→ **HOW TO COMPLETE THIS TASK**: Gather all lines from the material that contain "agent".
================================
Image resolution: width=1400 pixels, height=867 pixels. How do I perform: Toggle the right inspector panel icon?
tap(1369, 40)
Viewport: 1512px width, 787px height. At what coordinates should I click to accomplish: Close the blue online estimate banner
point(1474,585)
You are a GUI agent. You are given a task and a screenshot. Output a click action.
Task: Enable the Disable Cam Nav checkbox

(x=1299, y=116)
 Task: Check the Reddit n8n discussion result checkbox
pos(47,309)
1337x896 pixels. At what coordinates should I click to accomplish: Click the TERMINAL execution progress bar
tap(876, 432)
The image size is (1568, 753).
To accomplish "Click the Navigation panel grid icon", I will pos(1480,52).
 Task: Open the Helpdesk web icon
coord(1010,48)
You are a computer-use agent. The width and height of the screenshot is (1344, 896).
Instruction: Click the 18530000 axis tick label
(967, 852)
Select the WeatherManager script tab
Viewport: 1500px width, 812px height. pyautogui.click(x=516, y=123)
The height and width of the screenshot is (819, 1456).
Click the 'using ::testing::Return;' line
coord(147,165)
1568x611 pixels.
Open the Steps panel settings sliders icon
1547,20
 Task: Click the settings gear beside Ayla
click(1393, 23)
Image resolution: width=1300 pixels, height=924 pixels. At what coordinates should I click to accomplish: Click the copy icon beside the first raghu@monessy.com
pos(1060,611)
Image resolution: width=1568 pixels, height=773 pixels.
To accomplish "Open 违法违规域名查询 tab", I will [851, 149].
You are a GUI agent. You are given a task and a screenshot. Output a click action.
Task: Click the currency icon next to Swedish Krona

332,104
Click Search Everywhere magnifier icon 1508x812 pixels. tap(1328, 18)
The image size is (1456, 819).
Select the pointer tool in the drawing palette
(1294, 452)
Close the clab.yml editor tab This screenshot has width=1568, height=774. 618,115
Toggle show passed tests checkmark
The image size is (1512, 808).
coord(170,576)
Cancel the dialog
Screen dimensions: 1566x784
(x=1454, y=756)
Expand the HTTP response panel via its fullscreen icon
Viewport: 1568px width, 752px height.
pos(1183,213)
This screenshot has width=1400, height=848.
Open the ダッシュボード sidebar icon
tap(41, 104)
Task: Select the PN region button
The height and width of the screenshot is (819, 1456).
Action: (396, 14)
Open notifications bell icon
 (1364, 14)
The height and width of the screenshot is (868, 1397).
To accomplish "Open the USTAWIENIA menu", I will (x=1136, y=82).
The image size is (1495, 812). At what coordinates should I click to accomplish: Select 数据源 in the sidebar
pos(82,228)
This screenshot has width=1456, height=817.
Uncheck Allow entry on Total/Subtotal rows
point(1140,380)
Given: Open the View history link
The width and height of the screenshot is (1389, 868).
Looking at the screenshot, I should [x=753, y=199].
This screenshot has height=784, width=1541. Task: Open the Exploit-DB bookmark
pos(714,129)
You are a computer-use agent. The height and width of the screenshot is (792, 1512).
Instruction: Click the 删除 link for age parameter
================================
→ **WRITTEN ANSWER**:
You are a GUI agent. You are given a task and a screenshot. Output a click action.
You are a computer-use agent. The width and height of the screenshot is (1344, 896).
You are a GUI agent. You are given a task and a screenshot. Output a click action.
You are a computer-use agent. The height and width of the screenshot is (792, 1512).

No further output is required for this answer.